AS : Non non, il y a des moments drôles dans cet album, il a un côté humoristique que les gens ne remarquent pas. Mais vous avez raison, c'est un album plus sombre. Même si la musique elle-même est plus festive. Ce qui est intéressant, c'est ce mélange d'ombre et de lumière, il élargit la portée de notre musique.

Oui, un autre exemple, c'est « All Join In ». La musique est très entraînante mais avec des paroles comme « future is a dying game » ou « soon, there will be nothing left for you to laugh about »...

AS : C'est une autre chanson sombre... Mais il y a aussi de l'humour dans celle-ci ! Bon, un humour un peu malsain, certes...

Mais elle n'en n'a pas l'air à première écoute... Et puis, tu prêtes attention au texte, et là...

AS : C'est comme les comptines ou ces très vieilles chansons que tout le monde connaît... Les textes sont en général assez horribles ! Je pense que c'est quelque chose de très anglais.

TW : Je pense qu'on a naturellement tendance à écrire de la musique assez entraînante, qui a toujours une composante assez euphorique, mais on voulait écrire des textes un peu plus introspectifs.
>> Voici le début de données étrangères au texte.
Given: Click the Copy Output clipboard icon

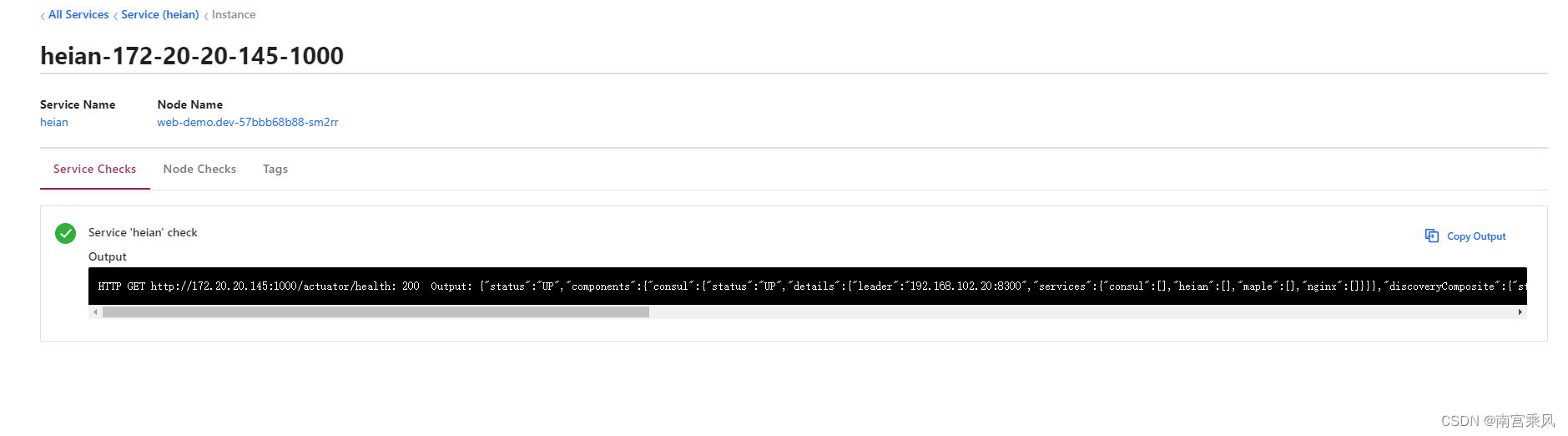Looking at the screenshot, I should click(x=1431, y=236).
Ça nous a semblé être une bonne combinaison.

Est ce que l'endroit où vous vivez a eu une influence sur votre écriture ? Vous dites que certains éléments de vos compositions sont typiquement anglais et je suis bien d'accord avec vous...

AS : C'est difficile à dire. Pour une partie d'entre eux, je ne saurais même pas dire d'où ils proviennent.

TW : Quand tu subis certaines vicissitudes et certaines épreuves dans ta vie, c'est très britannique de le dissimuler...

AS : ...de te plaindre, mais pas d'une manière directe, d'étouffer tout ça... sans pleurnicher. Je pense que Volcano n'est pas un album pleurnichard.

TW : Non. L'album ne te laisse pas une impression lugubre... il répond aux questions qu'il pose. Dans chaque chanson.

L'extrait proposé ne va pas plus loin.